Zadig, avec de grandes richesses, et par conséquent avec des amis, ayant de la santé, une figure aimable, un esprit juste et modéré, un cœur sincère et noble, crut qu’il pouvait être heureux. Il devait se marier à Sémire, que sa beauté, sa naissance et sa fortune rendaient le premier parti de Babylone. Il avait pour elle un attachement solide et vertueux, et Sémire l’aimait avec passion. Ils touchaient au moment fortuné qui allait les unir, lorsque, se promenant ensemble vers une porte de Babylone, sous les palmiers qui ornaient le rivage de l’Euphrate, ils virent venir à eux des hommes armés de sabres et de flèches. C’étaient les satellites du jeune Orcan, neveu d’un ministre, à qui les courtisans de son oncle avaient fait accroire que tout lui était permis. Il n’avait aucune des grâces ni des vertus de Zadig ; mais, croyant valoir beaucoup mieux, il était désespéré de n’être pas préféré. Cette jalousie, qui ne venait que de sa vanité, lui fit penser qu’il aimait éperdument Sémire. Il voulait l’enlever. Les ravisseurs la saisirent, et dans les emportements de leur violence ils la blessèrent, et firent couler le sang d’une personne dont la vue aurait attendri les tigres du mont Imaüs. Elle perçait le ciel de ses plaintes. Elle s’écriait : « Mon cher époux ! on m’arrache à ce que j’adore. » Elle n’était point occupée de son danger ; elle ne pensait qu’à son cher Zadig. Celui-ci, dans le même temps, la défendait avec toute la force que donnent la valeur et l’amour. Aidé seulement de deux esclaves, il mit les ravisseurs en fuite, et ramena chez elle Sémire évanouie et sanglante, qui en ouvrant les yeux vit son libérateur. Elle lui dit : « Ô Zadig ! je vous aimais comme mon époux ; je vous aime comme celui à qui je dois l’honneur et la vie. » Jamais il n’y eut un cœur plus pénétré que celui de Sémire ; jamais bouche plus ravissante n’exprima des sentiments plus touchants par ces paroles de feu qu’inspirent le sentiment du plus grand des bienfaits et le transport le plus tendre de l’amour le plus légitime. Sa blessure était légère ; elle guérit bientôt.
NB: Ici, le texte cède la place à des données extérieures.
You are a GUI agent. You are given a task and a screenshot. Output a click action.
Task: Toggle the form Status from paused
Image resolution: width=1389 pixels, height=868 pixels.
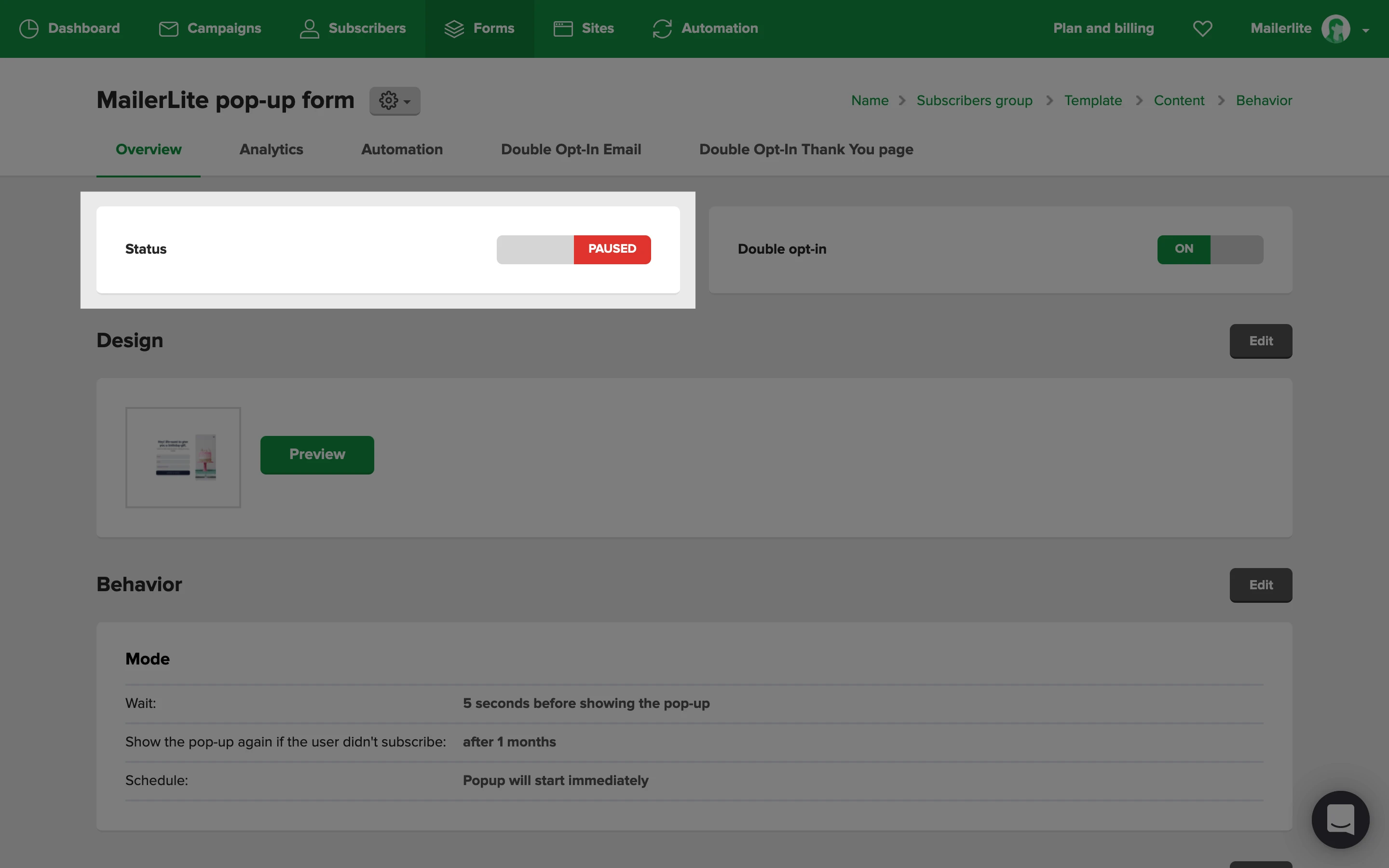click(573, 250)
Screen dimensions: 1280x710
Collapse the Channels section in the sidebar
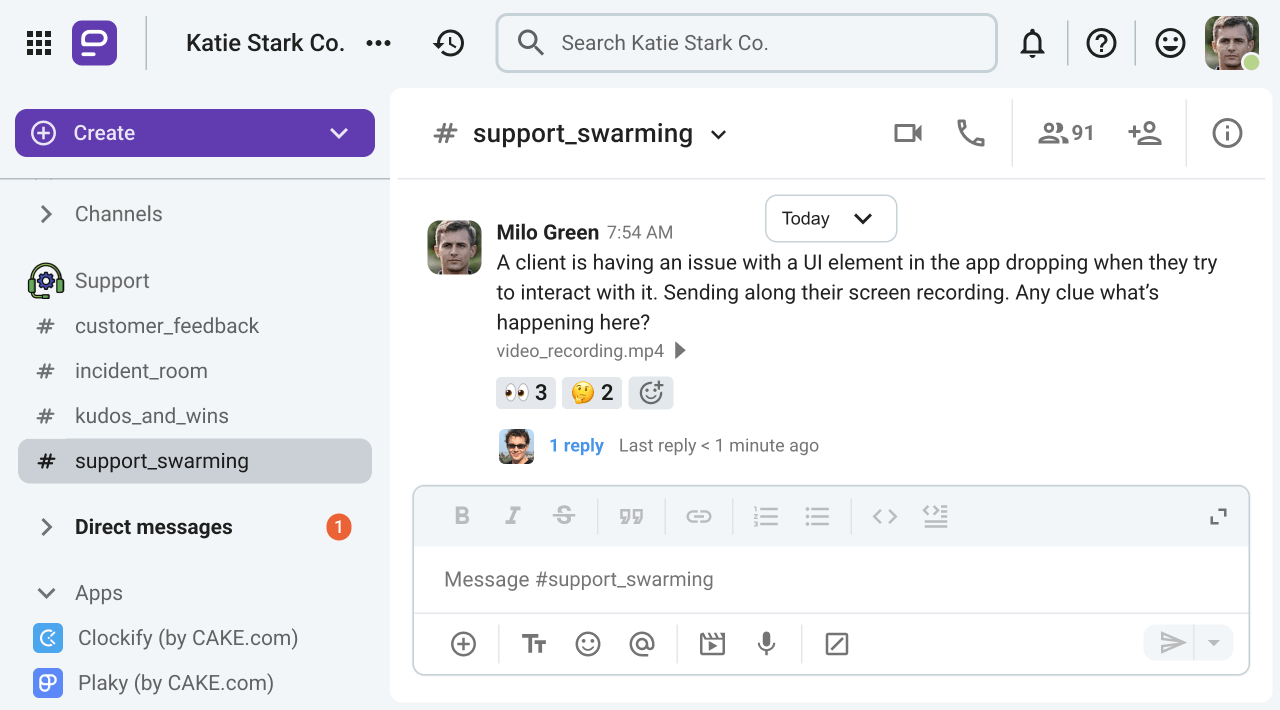(x=45, y=213)
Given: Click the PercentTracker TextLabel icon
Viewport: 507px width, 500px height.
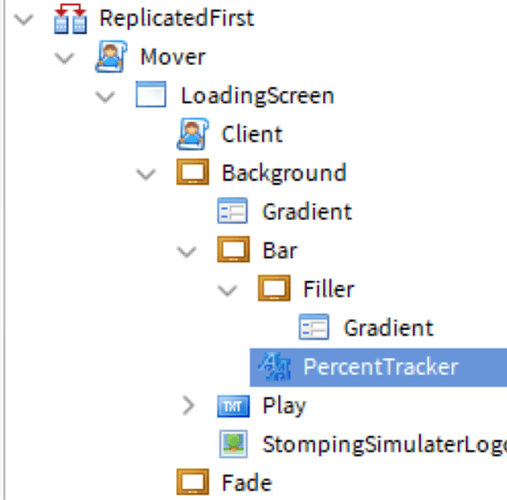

Zadig était blessé plus dangereusement ; un coup de flèche reçu près de l’œil lui avait fait une plaie profonde. Sémire ne demandait aux dieux que la guérison de son amant. Ses yeux étaient nuit et jour baignés de larmes : elle attendait le moment où ceux de Zadig pourraient jouir de ses regards ; mais un abcès survenu à l’œil blessé fit tout craindre. On envoya jusqu’à Memphis chercher le grand médecin Hermès, qui vint avec un nombreux cortège. Il visita le malade, et déclara qu’il perdrait l’œil ; il prédit même le jour et l’heure où ce funeste accident devait arriver. « Si c’eût été l’œil droit, dit-il, je l’aurais guéri ; mais les plaies de l’œil gauche sont incurables. » Tout Babylone, en plaignant la destinée de Zadig, admira la profondeur de la science d’Hermès. Deux jours après l’abcès perça de lui-même ; Zadig fut guéri parfaitement. Hermès écrivit un livre où il lui prouva qu’il n’avait pas dû guérir. Zadig ne le lut point ; mais, dès qu’il put sortir, il se prépara à rendre visite à celle qui faisait l’espérance du bonheur de sa vie, et pour qui seule il voulait avoir des yeux. Sémire était à la campagne depuis trois jours. Il apprit en chemin que cette belle dame, ayant déclaré hautement qu’elle avait une aversion insurmontable pour les borgnes, venait de se marier à Orcan la nuit même. À cette nouvelle il tomba sans connaissance ; sa douleur le mit au bord du tombeau ; il fut longtemps malade, mais enfin la raison l’emporta sur son affliction ; et l’atrocité de ce qu’il éprouvait servit même à le consoler.

« Puisque j’ai essuyé, dit-il, un si cruel caprice d’une fille élevée à la cour, il faut que j’épouse une citoyenne. » Il choisit Azora, la plus sage et la mieux née de la ville ; il l’épousa, et vécut un mois avec elle dans les douceurs de l’union la plus tendre. Seulement il remarquait en elle un peu de légèreté, et beaucoup de penchant à trouver toujours que les jeunes gens les mieux faits étaient ceux qui avaient le plus d’esprit et de vertu.